Earlier, the jury watched a videotape of Barbic, the executive director, confronting Hoye and crisply marking off 8 feet with a tape measure.
"I said, 'Mr. Hoye, maybe you aren't so good at math, but this is 8 feet, and I need you to stay 8 feet from the patients and staff,' " Barbic testified. She said he approached her, and she told him, "You're frightening me. You're scaring me. Please move away from me."
Jurors, according to the prosecutor and the defense attorneys, said the tapes persuaded them that Hoye had indeed broken the law -- ironic, since Hoye had made the tapes to show the escorts harassing him.
Meanwhile, Oakland officials say they are confident the ordinance will stand.
Oakland Supervising Deputy City Atty. Vicki Laden, who helped draft the law, said it was patterned on a Colorado statute that was upheld by the Supreme Court in 2000.

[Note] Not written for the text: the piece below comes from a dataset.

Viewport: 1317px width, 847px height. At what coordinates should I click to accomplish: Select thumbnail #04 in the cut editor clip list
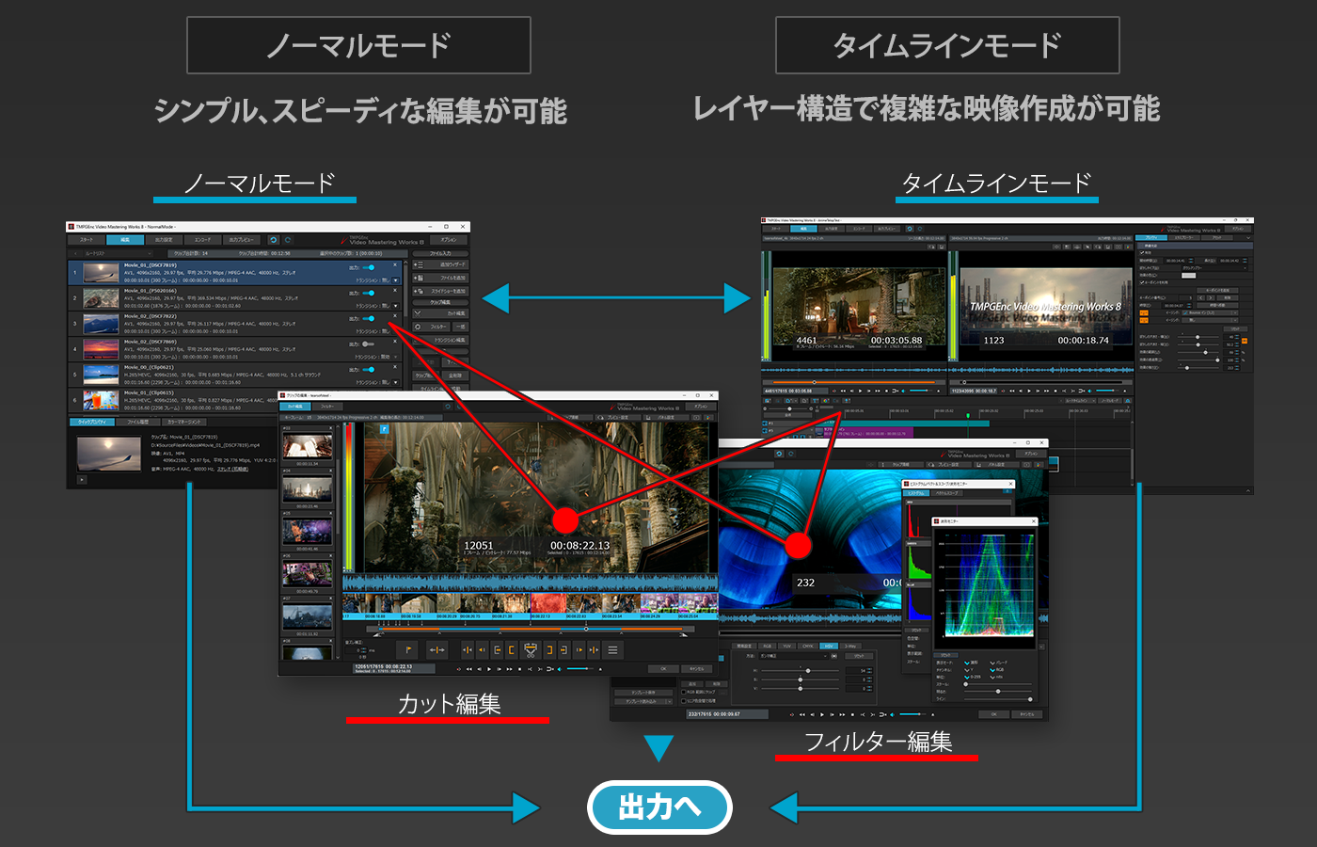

In that case, Hill vs. Colorado, the court reiterated its long-held position that any restrictions on speech must meet a high standard: they must be "content-neutral" and further an important government interest -- in this case, allowing patients unfettered access to medical care.
And so Hoye pursues his potted plant strategy, most recently on June 16. No one has called the cops on him. Yet.
He is trying to comply with the law, he said. "But on the inside, it's tearing me up. The law is unjust, and I have a real frustration about that."